— EXTRACTED MATERIAL —
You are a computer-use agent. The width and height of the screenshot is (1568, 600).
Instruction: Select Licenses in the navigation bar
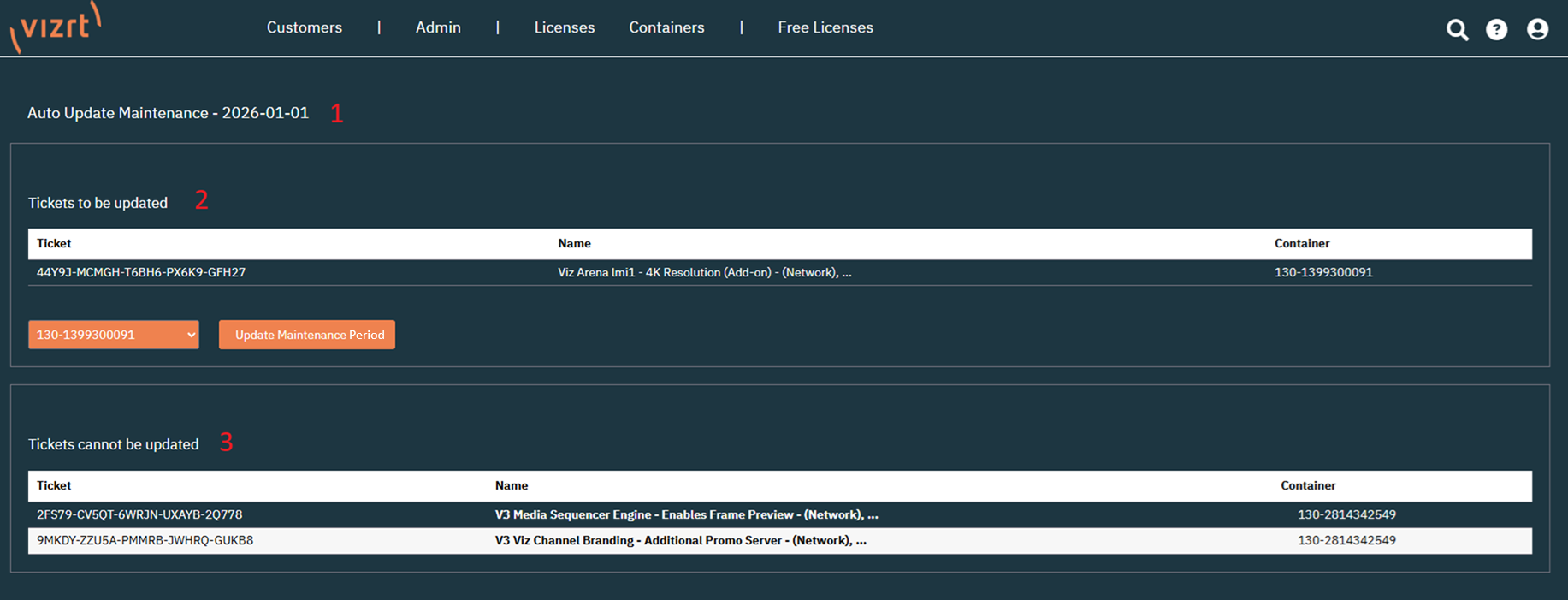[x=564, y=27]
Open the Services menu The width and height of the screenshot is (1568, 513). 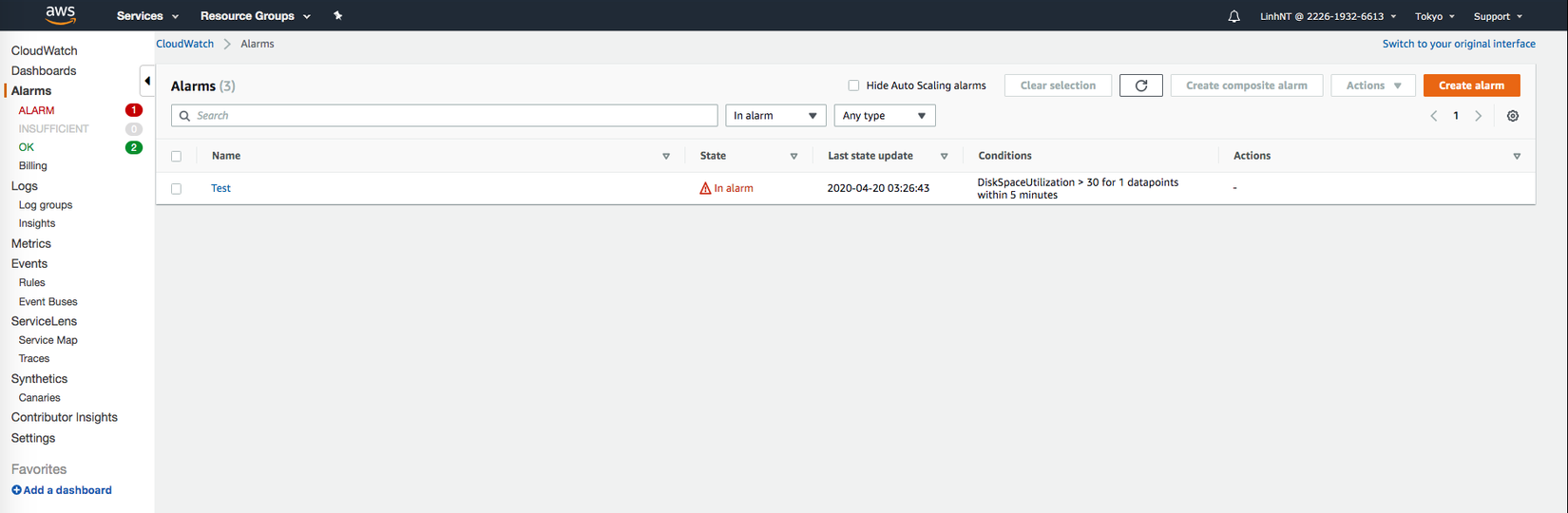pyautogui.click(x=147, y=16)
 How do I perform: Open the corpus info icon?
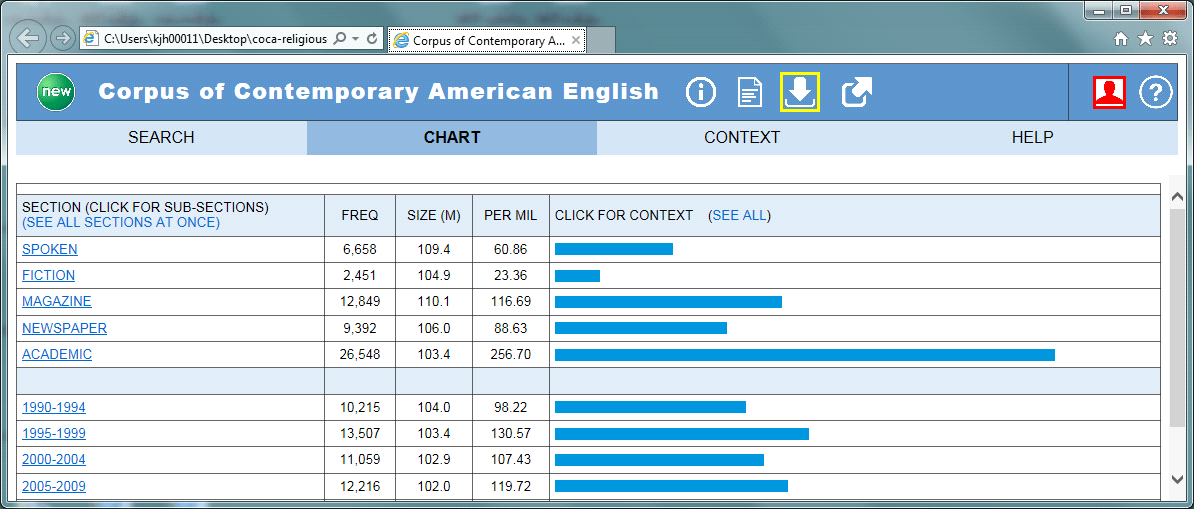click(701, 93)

--

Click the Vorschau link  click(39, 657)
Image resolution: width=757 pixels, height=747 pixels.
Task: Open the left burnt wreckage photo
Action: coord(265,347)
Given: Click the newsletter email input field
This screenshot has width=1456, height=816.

— ACTIVITY —
Will you return exactly the lines above from the one with "Click the Vorschau" down to the one with "This screenshot has width=1456, height=816.", counting both as part of the range?

— WRITTEN REPLY —
Click the Vorschau link  click(39, 657)
Image resolution: width=757 pixels, height=747 pixels.
Task: Open the left burnt wreckage photo
Action: coord(265,347)
Given: Click the newsletter email input field
This screenshot has width=1456, height=816.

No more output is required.